In Queensland, the proponents for large projects can apply to the Coordinator-General, who facilitates the assessment and approvals of infrastructure projects, for coordinated project status. Such projects are characterised by:

  • Complex approval requirements, involving local, state and commonwealth governments

  • Significant environmental considerations

  • Strategic significance to the location, region or state, including infrastructure, economic and social benefits, capital investment or employment opportunities it may provide

  • Significant infrastructure requirements.

Given the inherent scale and complexity of the three projects, including the requirement to address numerous state and commonwealth legislation, the proponents all applied for coordinated project status.

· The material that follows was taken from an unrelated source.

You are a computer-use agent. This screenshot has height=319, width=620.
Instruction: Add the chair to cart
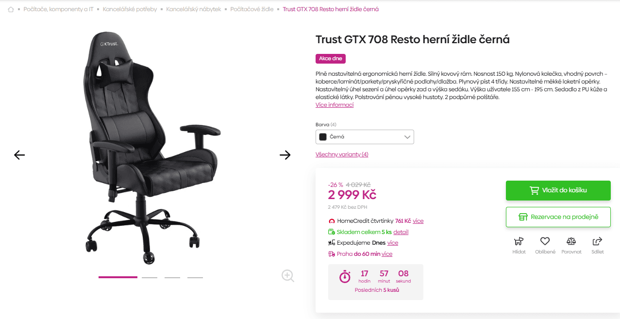[558, 190]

To manage the complexity and address possible impacts of the projects, proponents were required to prepare an initial advice statement (IAS) which supports their application and assists the Coordinator-General to determine the level of assessment required. It describes the following:

  • Size and nature of the proposed project

  • Environment in and around the project location

  • Scale and extent of the project’s potential environmental impacts

  • Any proposed measures to mitigate potential adverse impacts.


State project approvals process

Fig. 3 outlines the Queensland Government’s approvals process under the Coordinator-General. Once declared a coordinated project, the proponent is required to undertake an Environmental Impact Statement (EIS) process.


Fig. 3.  State approvals process followed by the three CSG-LNG projects. Source: APLNG (2009).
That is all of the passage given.